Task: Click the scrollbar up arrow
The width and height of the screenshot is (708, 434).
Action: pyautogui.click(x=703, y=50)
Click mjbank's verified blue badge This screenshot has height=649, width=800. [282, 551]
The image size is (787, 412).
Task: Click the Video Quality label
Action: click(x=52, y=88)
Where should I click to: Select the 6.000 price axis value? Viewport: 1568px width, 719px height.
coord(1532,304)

* * *

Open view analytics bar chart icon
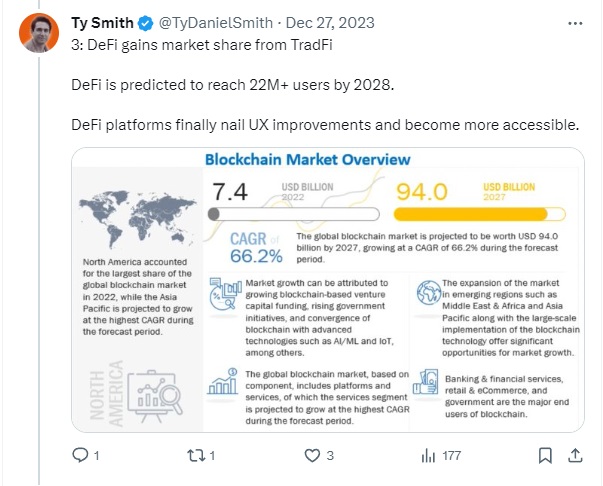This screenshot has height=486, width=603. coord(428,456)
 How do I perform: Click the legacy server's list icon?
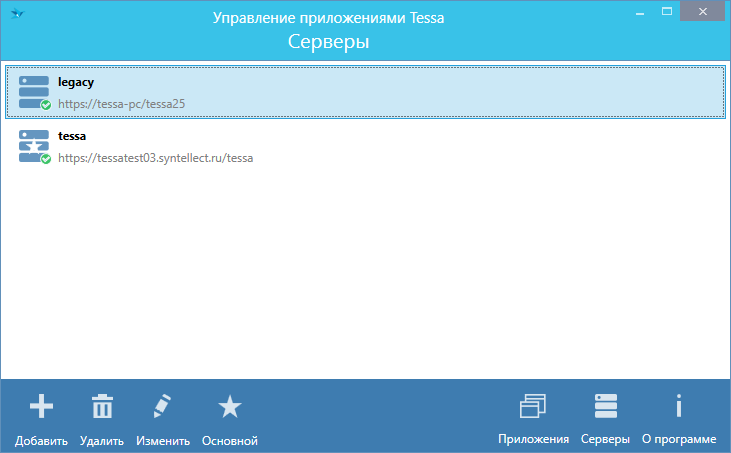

*Action item:*
Output exactly the lines above, beginning at the one with "Open view analytics bar chart icon" and stopping after the one with "How do I perform: Click". Pictures are to be omitted.

*Result below:*
Open view analytics bar chart icon
This screenshot has height=486, width=603. coord(428,456)
 How do I perform: Click the legacy server's list icon?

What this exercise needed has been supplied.